Stored dataset rows
——
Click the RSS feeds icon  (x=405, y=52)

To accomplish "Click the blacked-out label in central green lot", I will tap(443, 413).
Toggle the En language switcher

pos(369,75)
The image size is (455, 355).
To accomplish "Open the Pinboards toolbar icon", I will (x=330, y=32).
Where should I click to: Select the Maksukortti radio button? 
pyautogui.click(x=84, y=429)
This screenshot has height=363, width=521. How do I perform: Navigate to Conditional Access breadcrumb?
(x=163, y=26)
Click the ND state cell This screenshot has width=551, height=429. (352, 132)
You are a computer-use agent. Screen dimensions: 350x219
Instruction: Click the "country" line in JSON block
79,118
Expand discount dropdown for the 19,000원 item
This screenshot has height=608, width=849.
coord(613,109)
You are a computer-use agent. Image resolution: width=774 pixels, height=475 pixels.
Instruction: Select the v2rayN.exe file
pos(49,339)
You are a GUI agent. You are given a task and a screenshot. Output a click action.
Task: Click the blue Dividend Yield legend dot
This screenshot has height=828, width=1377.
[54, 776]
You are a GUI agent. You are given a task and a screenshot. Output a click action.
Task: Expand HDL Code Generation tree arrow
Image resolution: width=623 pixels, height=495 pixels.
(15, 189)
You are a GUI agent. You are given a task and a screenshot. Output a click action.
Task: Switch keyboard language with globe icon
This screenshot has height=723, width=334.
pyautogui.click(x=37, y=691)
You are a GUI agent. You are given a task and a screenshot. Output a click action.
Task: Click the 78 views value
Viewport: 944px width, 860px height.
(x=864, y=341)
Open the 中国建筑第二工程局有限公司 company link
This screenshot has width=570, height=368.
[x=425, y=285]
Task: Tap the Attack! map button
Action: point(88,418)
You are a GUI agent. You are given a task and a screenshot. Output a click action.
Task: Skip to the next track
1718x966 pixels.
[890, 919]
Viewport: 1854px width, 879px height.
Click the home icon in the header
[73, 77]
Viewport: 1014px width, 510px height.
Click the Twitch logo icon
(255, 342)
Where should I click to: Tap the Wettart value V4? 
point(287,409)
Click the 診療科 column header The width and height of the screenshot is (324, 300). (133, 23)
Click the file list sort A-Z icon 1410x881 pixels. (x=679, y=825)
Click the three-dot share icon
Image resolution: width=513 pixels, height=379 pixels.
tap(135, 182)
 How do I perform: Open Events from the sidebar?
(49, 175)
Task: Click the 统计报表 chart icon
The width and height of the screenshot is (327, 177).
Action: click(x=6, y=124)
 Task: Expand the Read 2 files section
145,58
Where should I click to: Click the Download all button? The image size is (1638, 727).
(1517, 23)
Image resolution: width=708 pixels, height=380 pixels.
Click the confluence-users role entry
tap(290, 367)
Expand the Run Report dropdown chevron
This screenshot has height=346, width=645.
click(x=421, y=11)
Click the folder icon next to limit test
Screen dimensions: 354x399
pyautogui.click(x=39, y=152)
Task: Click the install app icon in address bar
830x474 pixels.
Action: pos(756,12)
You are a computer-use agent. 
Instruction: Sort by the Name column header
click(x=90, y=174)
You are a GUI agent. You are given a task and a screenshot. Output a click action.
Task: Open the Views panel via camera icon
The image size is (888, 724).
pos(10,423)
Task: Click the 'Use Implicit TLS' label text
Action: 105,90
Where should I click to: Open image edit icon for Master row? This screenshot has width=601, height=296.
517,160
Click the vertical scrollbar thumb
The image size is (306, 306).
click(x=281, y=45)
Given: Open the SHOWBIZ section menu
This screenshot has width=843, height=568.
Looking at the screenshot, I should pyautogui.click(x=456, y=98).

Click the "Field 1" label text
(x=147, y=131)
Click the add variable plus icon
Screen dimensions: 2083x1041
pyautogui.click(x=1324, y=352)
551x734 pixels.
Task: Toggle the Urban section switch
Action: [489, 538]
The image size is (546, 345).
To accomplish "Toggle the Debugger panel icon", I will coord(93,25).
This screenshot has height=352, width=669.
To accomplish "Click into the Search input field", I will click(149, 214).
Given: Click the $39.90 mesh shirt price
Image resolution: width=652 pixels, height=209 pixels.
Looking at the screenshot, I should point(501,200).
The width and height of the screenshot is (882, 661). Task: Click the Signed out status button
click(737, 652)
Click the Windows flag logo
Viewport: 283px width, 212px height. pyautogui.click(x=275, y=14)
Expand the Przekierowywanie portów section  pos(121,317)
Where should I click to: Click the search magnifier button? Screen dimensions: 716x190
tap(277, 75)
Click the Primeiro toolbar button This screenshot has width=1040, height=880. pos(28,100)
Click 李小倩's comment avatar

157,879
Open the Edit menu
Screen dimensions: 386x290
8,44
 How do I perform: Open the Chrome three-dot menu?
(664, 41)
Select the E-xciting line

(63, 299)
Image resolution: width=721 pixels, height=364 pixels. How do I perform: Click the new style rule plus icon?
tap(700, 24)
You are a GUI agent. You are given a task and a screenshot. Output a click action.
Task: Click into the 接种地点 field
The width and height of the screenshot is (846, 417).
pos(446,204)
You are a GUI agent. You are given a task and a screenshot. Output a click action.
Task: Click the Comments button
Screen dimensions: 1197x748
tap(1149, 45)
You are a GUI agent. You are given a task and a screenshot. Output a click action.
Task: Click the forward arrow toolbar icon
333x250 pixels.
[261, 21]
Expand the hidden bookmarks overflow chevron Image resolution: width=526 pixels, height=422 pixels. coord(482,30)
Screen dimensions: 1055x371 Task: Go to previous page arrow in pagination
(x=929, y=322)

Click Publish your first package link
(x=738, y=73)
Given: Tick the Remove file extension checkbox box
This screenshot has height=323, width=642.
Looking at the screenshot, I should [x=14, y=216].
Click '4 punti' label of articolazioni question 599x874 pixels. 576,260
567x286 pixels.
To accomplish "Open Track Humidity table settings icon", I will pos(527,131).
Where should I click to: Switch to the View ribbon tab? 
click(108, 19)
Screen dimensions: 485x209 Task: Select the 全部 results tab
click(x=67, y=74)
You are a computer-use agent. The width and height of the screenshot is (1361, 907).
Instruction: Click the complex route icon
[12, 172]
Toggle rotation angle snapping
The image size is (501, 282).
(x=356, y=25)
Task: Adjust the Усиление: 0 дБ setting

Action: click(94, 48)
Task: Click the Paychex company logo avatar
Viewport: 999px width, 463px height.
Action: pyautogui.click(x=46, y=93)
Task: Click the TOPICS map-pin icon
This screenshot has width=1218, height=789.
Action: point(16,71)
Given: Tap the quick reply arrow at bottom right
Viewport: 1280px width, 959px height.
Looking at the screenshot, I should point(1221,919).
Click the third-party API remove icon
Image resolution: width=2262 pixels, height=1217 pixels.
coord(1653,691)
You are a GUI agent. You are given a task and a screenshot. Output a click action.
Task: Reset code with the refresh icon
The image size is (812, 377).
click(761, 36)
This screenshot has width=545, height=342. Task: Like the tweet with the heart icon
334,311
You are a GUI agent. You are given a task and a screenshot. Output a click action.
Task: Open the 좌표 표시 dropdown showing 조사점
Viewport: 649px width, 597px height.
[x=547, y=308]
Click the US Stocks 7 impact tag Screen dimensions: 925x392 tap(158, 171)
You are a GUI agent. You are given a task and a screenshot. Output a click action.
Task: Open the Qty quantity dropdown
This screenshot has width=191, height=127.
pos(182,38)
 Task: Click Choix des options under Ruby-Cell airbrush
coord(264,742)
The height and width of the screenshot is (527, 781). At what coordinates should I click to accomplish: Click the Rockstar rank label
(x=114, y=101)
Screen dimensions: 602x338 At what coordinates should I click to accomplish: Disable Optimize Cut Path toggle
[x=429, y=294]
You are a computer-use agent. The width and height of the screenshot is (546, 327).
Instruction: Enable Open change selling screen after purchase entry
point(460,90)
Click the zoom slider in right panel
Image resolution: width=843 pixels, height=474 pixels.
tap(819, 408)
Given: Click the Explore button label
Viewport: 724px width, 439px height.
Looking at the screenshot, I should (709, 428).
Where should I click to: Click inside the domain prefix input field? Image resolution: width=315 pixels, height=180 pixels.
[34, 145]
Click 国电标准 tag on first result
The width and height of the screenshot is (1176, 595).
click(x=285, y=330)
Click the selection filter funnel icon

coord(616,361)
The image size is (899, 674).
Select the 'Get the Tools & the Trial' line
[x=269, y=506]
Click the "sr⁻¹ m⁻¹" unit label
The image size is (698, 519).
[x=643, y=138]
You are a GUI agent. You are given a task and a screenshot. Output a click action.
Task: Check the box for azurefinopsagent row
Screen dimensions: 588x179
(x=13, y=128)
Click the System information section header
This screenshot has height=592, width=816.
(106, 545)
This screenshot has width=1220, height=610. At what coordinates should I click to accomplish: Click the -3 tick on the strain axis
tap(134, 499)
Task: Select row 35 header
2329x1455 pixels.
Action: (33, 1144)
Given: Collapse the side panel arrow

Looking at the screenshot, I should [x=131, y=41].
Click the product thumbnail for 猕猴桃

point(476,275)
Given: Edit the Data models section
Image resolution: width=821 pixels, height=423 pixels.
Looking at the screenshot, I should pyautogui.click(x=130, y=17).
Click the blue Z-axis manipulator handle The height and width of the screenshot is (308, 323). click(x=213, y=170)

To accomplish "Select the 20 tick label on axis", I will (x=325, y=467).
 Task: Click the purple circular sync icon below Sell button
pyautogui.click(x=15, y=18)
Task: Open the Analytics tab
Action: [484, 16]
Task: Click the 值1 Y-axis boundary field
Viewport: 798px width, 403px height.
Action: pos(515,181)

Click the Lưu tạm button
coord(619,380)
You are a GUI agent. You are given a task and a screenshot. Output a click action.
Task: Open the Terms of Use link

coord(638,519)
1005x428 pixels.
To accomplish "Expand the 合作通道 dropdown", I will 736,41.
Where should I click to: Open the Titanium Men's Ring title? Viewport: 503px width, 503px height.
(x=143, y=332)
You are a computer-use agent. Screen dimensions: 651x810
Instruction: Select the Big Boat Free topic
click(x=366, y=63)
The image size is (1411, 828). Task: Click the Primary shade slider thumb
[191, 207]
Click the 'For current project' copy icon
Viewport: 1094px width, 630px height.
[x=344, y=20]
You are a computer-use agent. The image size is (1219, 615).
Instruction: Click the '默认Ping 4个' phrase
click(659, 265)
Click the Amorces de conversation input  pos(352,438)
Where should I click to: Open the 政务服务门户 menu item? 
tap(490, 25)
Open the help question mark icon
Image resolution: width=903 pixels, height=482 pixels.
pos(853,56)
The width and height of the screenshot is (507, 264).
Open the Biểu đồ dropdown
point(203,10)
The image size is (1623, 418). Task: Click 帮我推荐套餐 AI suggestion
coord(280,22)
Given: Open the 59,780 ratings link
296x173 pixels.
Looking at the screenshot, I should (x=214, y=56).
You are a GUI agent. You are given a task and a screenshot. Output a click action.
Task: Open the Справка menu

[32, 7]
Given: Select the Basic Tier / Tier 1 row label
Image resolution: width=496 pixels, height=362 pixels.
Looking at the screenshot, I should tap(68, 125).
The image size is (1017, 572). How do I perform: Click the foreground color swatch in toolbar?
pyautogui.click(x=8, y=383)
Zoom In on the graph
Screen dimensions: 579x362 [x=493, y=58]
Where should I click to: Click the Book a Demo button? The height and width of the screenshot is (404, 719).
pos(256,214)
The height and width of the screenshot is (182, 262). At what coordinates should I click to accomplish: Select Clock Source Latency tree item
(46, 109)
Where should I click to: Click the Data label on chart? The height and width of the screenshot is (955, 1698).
——
Rewrite the rows starting at the line containing "Click the three-dot share icon" and ending at the line containing "click(x=90, y=174)", substituting "symbol" for "icon" and leaving everything else as it is.

Click the three-dot share symbol
Image resolution: width=513 pixels, height=379 pixels.
tap(135, 182)
 How do I perform: Open Events from the sidebar?
(49, 175)
Task: Click the 统计报表 chart symbol
The width and height of the screenshot is (327, 177).
Action: click(x=6, y=124)
 Task: Expand the Read 2 files section
145,58
Where should I click to: Click the Download all button? The image size is (1638, 727).
(1517, 23)
Image resolution: width=708 pixels, height=380 pixels.
Click the confluence-users role entry
tap(290, 367)
Expand the Run Report dropdown chevron
This screenshot has height=346, width=645.
click(x=421, y=11)
Click the folder symbol next to limit test
Screen dimensions: 354x399
pyautogui.click(x=39, y=152)
Task: Click the install app symbol in address bar
830x474 pixels.
Action: pos(756,12)
You are a computer-use agent. 
Instruction: Sort by the Name column header
click(x=90, y=174)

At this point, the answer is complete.